OK, if you have questions, let me know. And if not, have fun. Remember that assignment 1 is due Thursday. Eric?
AUDIENCE: Just the one question: [? is that ?] [? this is ?] going to miss anyone who is transferred to the Red Line to then go to Kendall Square.
GABRIEL SANCHEZ-MARTINEZ: And going back to-- let's see. I forget where I had it. Well, I guess what I-- there was a point I made earlier where we can measure that from automatically collected data, right?
AUDIENCE: OK.
GABRIEL SANCHEZ-MARTINEZ: Does that make sense?
AUDIENCE: Yeah, people who [? car up ?] come from 70.
GABRIEL SANCHEZ-MARTINEZ: So if I see you tapping of the 70 or the 70A, and then I see you tapping at Central Square, I can infer that you were using the service to transfer to Central Square. And then we'll cover ODX, which is an inference model for destinations later in this course.
But looking at the sequence of taps, I can infer-- we can infer-- what the destination of that bus trip was.
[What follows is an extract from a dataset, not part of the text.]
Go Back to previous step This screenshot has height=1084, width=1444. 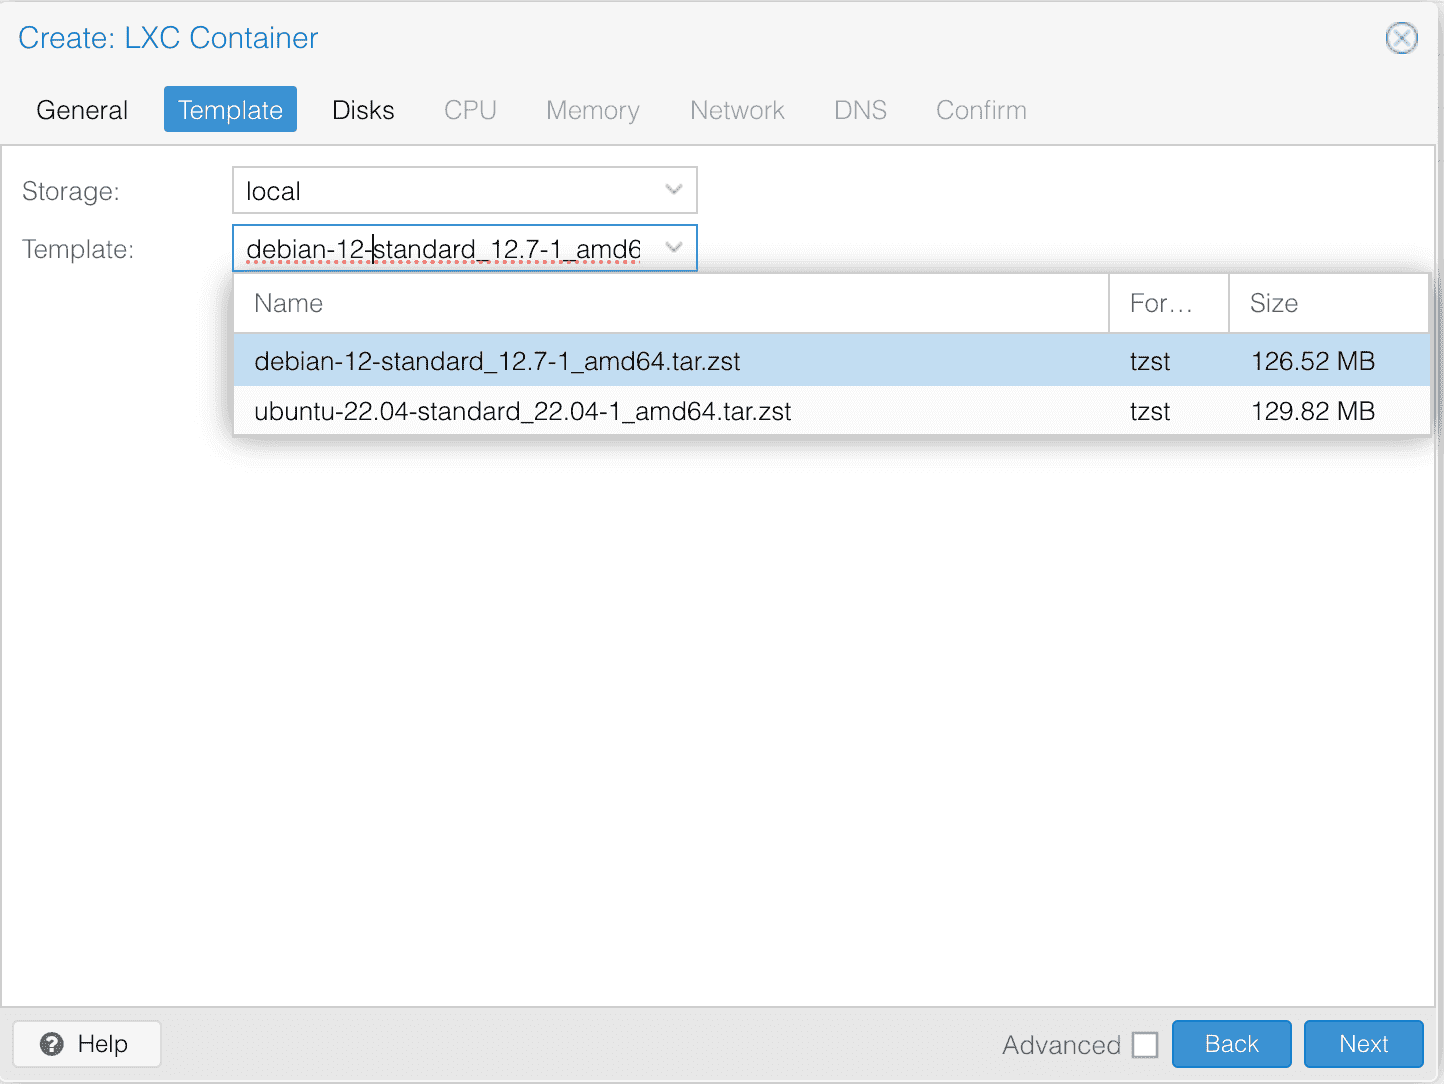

We can infer that it was the stop that was closest to Central. And later that day, presumably the person who might be going to Kendall Square Station after work taps to Kendall Square. So I might think, oh, he took the Red Line from Central to Kendall. So I don't need to ask those people where they're going. And anyway, they might not care about this extension. So we're going to stand on the bus stop that is after Central Square and see where those people are going and whether they would have stayed on that bus.
AUDIENCE: Is this an actual [INAUDIBLE]
GABRIEL SANCHEZ-MARTINEZ: Some people are proposing it. It is a real proposal. The MBTA is a big organization. So I can't say that the MBTA wants to do this or doesn't want to do this. But some people are interested. And it will get looked into. So it's useful.
AUDIENCE: [? Can ?] [? we ?] [? share ?] [INAUDIBLE]
GABRIEL SANCHEZ-MARTINEZ: Yeah, why not?
AUDIENCE: [INAUDIBLE]
GABRIEL SANCHEZ-MARTINEZ: Yeah. And I guess one other thing that I-- yeah, so we're going to probably make of this like a theme of assignments. So there's going to be another assignment on surface planning, operations planning. So we're going to start looking at this combination of Route 70 and 70A, and we're going to essentially make a thread of this and do some serious planning on some scenarios where the 70 and the 70A could be merged.
And they could maybe be terminated a little-- yeah, we'll make some changes to the service plan under some hypothetical scenarios. And you'll get a chance to do an operations plan on these. And then the last homework will be on policy, so there might be some policy questions that I have in mind about what we could do about service outside, on the outer parts of the 70 and 70A. All right?